US 11,960,521 B2
Text classification system based on feature selection and method thereof
Yin Lu, Nanjing (CN); Qingyuan Li, Nanjing (CN); Abdusamjan Abdukirim, Nanjing (CN); Jie Hu, Nanjing (CN); Luocheng Wu, Nanjing (CN); and Yongan Guo, Nanjing (CN)
Filed by Nanjing University of Posts and Telecommunications, Nanjing (CN)
Filed on Jan. 16, 2023, as Appl. No. 18/097,329.
Claims priority of application No. 202210479218.4 (CN), filed on May 5, 2022.
Prior Publication US 2023/0214415 A1, Jul. 6, 2023
Int. Cl. G06F 16/35 (2019.01); G06F 16/31 (2019.01)

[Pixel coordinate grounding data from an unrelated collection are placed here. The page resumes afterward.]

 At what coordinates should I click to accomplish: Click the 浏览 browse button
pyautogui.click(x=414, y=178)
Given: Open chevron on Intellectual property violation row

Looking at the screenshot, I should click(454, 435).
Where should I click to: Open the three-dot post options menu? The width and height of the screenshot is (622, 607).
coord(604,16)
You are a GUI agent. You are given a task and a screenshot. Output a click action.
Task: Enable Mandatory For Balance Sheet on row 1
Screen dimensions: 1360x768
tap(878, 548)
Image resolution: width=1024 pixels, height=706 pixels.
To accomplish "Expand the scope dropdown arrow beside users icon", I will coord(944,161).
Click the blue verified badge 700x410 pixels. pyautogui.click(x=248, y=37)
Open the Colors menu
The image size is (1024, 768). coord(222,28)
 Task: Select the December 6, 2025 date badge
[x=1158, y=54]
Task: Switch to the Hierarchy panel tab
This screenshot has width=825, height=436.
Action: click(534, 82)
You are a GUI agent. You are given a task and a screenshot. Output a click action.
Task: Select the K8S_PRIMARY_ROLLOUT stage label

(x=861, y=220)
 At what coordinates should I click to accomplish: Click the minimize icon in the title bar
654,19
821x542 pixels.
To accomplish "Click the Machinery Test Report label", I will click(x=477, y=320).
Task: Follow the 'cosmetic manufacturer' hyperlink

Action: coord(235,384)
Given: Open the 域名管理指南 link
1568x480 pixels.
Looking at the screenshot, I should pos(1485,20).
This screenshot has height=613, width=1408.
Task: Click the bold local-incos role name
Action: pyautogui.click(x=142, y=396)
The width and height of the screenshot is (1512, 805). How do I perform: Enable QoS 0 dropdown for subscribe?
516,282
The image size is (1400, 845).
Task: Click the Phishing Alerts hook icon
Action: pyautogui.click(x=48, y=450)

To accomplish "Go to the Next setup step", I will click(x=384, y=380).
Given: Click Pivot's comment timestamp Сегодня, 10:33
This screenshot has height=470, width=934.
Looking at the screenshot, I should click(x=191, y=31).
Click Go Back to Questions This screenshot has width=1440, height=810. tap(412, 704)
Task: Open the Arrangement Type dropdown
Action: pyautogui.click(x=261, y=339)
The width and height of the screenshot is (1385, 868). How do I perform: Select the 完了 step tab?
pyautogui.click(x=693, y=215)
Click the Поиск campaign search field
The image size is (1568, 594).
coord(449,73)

CPC G06F 16/35 (2019.01) [G06F 16/313 (2019.01)] 6 Claims
OG exemplary drawing
 
1. A text classification method based on feature selection, comprising:
acquiring a text classification data set;
dividing the text classification data set into a training text set and a test text set, and then pre-processing the training text set and the test text set;
extracting feature entries from the pre-processed training text set through an improved chi-square (IMP_CHI) statistical formula to form feature subsets;
using a Term Frequency-Inverse Word Frequency (TF-IWF) algorithm to give weights to the extracted feature entries;
based on the weighted feature entries, establishing a short text classification model based on a support vector machine; and
classifying the pre-processed test text set by the short text classification model;
wherein the pre-processing comprises first performing standard processing including removing stop words on a text, and then selecting Jieba word segmentation tool to segment the processed short text content to obtain the training text set and the test text set which have been segmented, and storing the training text set and the test text set in a text database;
wherein extracting the feature entries from the pre-processed training text set through the improved chi-square statistical formula to form feature subsets comprises:
extracting each feature word t and its related category information from the text database;
calculating a word frequency adjustment parameter α(t,ci), an intra-category position parameter β and a negative correlation correction factor γ of the feature word t with respect to each category;
using an improved formula to calculate an IMP_CHI value of an entry with respect to each category;
according to the improved chi-square statistics statistical formula, obtaining an IMP_CHI value of a feature word t with respect to the whole training text set; and
after calculating IMP_CHI values of the whole training text set, selecting first M words as features represented by a document to form a final feature subset according to descending orders of the IMP_CHI values.